Edit the data below by replacing "How do I perform" with "What should I click to" and leaving everything else unchanged.

## START GIVEN DATA

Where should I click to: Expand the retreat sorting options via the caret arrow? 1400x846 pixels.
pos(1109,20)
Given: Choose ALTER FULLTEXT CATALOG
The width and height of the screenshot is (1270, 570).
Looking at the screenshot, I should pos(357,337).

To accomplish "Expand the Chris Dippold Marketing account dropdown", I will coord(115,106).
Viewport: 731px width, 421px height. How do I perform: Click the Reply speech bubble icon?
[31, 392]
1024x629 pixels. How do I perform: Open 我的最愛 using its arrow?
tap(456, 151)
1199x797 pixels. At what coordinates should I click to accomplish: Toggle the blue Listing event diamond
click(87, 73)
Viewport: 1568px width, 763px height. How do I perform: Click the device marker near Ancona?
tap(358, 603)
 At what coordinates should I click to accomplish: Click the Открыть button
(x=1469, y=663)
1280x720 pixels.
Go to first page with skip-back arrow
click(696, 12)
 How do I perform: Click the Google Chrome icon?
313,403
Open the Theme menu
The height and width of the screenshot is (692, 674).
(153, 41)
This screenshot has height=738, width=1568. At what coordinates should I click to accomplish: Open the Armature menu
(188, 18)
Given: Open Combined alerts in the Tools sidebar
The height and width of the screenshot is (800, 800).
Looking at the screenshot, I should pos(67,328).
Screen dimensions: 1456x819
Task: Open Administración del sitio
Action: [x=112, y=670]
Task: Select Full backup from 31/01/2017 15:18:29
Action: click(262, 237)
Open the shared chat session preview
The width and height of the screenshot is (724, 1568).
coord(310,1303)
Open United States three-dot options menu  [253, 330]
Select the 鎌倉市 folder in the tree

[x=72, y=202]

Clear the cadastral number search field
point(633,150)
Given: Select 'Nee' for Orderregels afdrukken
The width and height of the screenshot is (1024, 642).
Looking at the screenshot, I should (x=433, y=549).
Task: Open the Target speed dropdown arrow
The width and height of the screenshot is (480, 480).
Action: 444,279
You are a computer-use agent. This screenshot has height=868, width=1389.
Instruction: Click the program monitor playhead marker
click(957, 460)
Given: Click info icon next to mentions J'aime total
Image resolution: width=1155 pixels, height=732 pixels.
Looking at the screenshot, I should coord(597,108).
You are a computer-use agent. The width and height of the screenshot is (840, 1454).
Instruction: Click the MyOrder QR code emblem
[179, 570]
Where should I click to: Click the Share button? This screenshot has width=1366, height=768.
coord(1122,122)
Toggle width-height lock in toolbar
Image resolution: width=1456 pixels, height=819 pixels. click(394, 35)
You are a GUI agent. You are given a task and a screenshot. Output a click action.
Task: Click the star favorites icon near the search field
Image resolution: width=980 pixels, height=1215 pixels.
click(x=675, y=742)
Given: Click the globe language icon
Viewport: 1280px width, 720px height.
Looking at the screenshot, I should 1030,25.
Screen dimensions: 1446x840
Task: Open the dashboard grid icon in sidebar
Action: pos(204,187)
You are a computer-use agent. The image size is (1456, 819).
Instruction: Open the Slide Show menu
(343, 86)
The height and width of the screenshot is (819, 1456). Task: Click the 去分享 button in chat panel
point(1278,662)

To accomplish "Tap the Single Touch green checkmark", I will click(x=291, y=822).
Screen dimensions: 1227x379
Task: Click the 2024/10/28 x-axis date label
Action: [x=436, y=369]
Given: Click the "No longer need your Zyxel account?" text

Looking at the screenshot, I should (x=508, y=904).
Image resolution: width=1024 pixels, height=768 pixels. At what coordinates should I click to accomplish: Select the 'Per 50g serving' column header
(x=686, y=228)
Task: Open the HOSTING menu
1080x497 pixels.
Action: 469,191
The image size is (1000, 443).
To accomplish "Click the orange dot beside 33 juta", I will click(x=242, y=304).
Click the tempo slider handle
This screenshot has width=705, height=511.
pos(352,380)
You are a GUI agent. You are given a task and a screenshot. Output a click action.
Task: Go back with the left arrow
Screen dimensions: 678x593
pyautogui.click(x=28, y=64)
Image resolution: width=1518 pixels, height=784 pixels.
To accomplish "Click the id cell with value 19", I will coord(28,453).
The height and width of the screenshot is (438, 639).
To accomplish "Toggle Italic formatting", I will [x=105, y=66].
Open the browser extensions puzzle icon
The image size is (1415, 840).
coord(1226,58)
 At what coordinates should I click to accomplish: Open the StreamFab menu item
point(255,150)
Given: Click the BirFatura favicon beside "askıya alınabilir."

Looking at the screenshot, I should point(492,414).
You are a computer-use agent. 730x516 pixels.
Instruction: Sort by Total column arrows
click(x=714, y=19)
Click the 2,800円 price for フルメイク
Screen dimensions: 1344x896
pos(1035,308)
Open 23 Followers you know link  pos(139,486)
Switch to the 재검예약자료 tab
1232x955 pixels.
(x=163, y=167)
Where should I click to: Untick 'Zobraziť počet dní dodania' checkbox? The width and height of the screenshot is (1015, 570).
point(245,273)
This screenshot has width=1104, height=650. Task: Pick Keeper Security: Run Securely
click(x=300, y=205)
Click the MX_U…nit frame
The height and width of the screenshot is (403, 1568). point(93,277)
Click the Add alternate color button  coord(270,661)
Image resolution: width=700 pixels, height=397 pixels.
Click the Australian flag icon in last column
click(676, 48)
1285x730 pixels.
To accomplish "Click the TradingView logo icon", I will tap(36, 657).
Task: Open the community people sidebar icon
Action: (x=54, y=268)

## END GIVEN DATA

• [RESPONSE TO THIS EXERCISE]:
Where should I click to: Expand the retreat sorting options via the caret arrow? 1400x846 pixels.
pos(1109,20)
Given: Choose ALTER FULLTEXT CATALOG
The width and height of the screenshot is (1270, 570).
Looking at the screenshot, I should pos(357,337).

To accomplish "Expand the Chris Dippold Marketing account dropdown", I will coord(115,106).
Viewport: 731px width, 421px height. What should I click to: Click the Reply speech bubble icon?
[31, 392]
1024x629 pixels. What should I click to: Open 我的最愛 using its arrow?
tap(456, 151)
1199x797 pixels. At what coordinates should I click to accomplish: Toggle the blue Listing event diamond
click(87, 73)
Viewport: 1568px width, 763px height. What should I click to: Click the device marker near Ancona?
tap(358, 603)
 At what coordinates should I click to accomplish: Click the Открыть button
(x=1469, y=663)
1280x720 pixels.
Go to first page with skip-back arrow
click(696, 12)
 What should I click to: Click the Google Chrome icon?
313,403
Open the Theme menu
The height and width of the screenshot is (692, 674).
(153, 41)
This screenshot has height=738, width=1568. At what coordinates should I click to accomplish: Open the Armature menu
(188, 18)
Given: Open Combined alerts in the Tools sidebar
The height and width of the screenshot is (800, 800).
Looking at the screenshot, I should pos(67,328).
Screen dimensions: 1456x819
Task: Open Administración del sitio
Action: [x=112, y=670]
Task: Select Full backup from 31/01/2017 15:18:29
Action: click(262, 237)
Open the shared chat session preview
The width and height of the screenshot is (724, 1568).
coord(310,1303)
Open United States three-dot options menu  [253, 330]
Select the 鎌倉市 folder in the tree

[x=72, y=202]

Clear the cadastral number search field
point(633,150)
Given: Select 'Nee' for Orderregels afdrukken
The width and height of the screenshot is (1024, 642).
Looking at the screenshot, I should (x=433, y=549).
Task: Open the Target speed dropdown arrow
The width and height of the screenshot is (480, 480).
Action: 444,279
You are a computer-use agent. This screenshot has height=868, width=1389.
Instruction: Click the program monitor playhead marker
click(957, 460)
Given: Click info icon next to mentions J'aime total
Image resolution: width=1155 pixels, height=732 pixels.
Looking at the screenshot, I should coord(597,108).
You are a computer-use agent. The width and height of the screenshot is (840, 1454).
Instruction: Click the MyOrder QR code emblem
[179, 570]
Where should I click to: Click the Share button? This screenshot has width=1366, height=768.
coord(1122,122)
Toggle width-height lock in toolbar
Image resolution: width=1456 pixels, height=819 pixels. click(394, 35)
You are a GUI agent. You are given a task and a screenshot. Output a click action.
Task: Click the star favorites icon near the search field
Image resolution: width=980 pixels, height=1215 pixels.
click(x=675, y=742)
Given: Click the globe language icon
Viewport: 1280px width, 720px height.
Looking at the screenshot, I should 1030,25.
Screen dimensions: 1446x840
Task: Open the dashboard grid icon in sidebar
Action: pos(204,187)
You are a computer-use agent. The image size is (1456, 819).
Instruction: Open the Slide Show menu
(343, 86)
The height and width of the screenshot is (819, 1456). Task: Click the 去分享 button in chat panel
point(1278,662)

To accomplish "Tap the Single Touch green checkmark", I will click(x=291, y=822).
Screen dimensions: 1227x379
Task: Click the 2024/10/28 x-axis date label
Action: [x=436, y=369]
Given: Click the "No longer need your Zyxel account?" text

Looking at the screenshot, I should (x=508, y=904).
Image resolution: width=1024 pixels, height=768 pixels. At what coordinates should I click to accomplish: Select the 'Per 50g serving' column header
(x=686, y=228)
Task: Open the HOSTING menu
1080x497 pixels.
Action: 469,191
The image size is (1000, 443).
To accomplish "Click the orange dot beside 33 juta", I will click(x=242, y=304).
Click the tempo slider handle
This screenshot has width=705, height=511.
pos(352,380)
You are a GUI agent. You are given a task and a screenshot. Output a click action.
Task: Go back with the left arrow
Screen dimensions: 678x593
pyautogui.click(x=28, y=64)
Image resolution: width=1518 pixels, height=784 pixels.
To accomplish "Click the id cell with value 19", I will coord(28,453).
The height and width of the screenshot is (438, 639).
To accomplish "Toggle Italic formatting", I will [x=105, y=66].
Open the browser extensions puzzle icon
The image size is (1415, 840).
coord(1226,58)
 At what coordinates should I click to accomplish: Open the StreamFab menu item
point(255,150)
Given: Click the BirFatura favicon beside "askıya alınabilir."

Looking at the screenshot, I should point(492,414).
You are a computer-use agent. 730x516 pixels.
Instruction: Sort by Total column arrows
click(x=714, y=19)
Click the 2,800円 price for フルメイク
Screen dimensions: 1344x896
pos(1035,308)
Open 23 Followers you know link  pos(139,486)
Switch to the 재검예약자료 tab
1232x955 pixels.
(x=163, y=167)
Where should I click to: Untick 'Zobraziť počet dní dodania' checkbox? The width and height of the screenshot is (1015, 570).
point(245,273)
This screenshot has width=1104, height=650. Task: Pick Keeper Security: Run Securely
click(x=300, y=205)
Click the MX_U…nit frame
The height and width of the screenshot is (403, 1568). point(93,277)
Click the Add alternate color button  coord(270,661)
Image resolution: width=700 pixels, height=397 pixels.
Click the Australian flag icon in last column
click(676, 48)
1285x730 pixels.
To accomplish "Click the TradingView logo icon", I will tap(36, 657).
Task: Open the community people sidebar icon
Action: (x=54, y=268)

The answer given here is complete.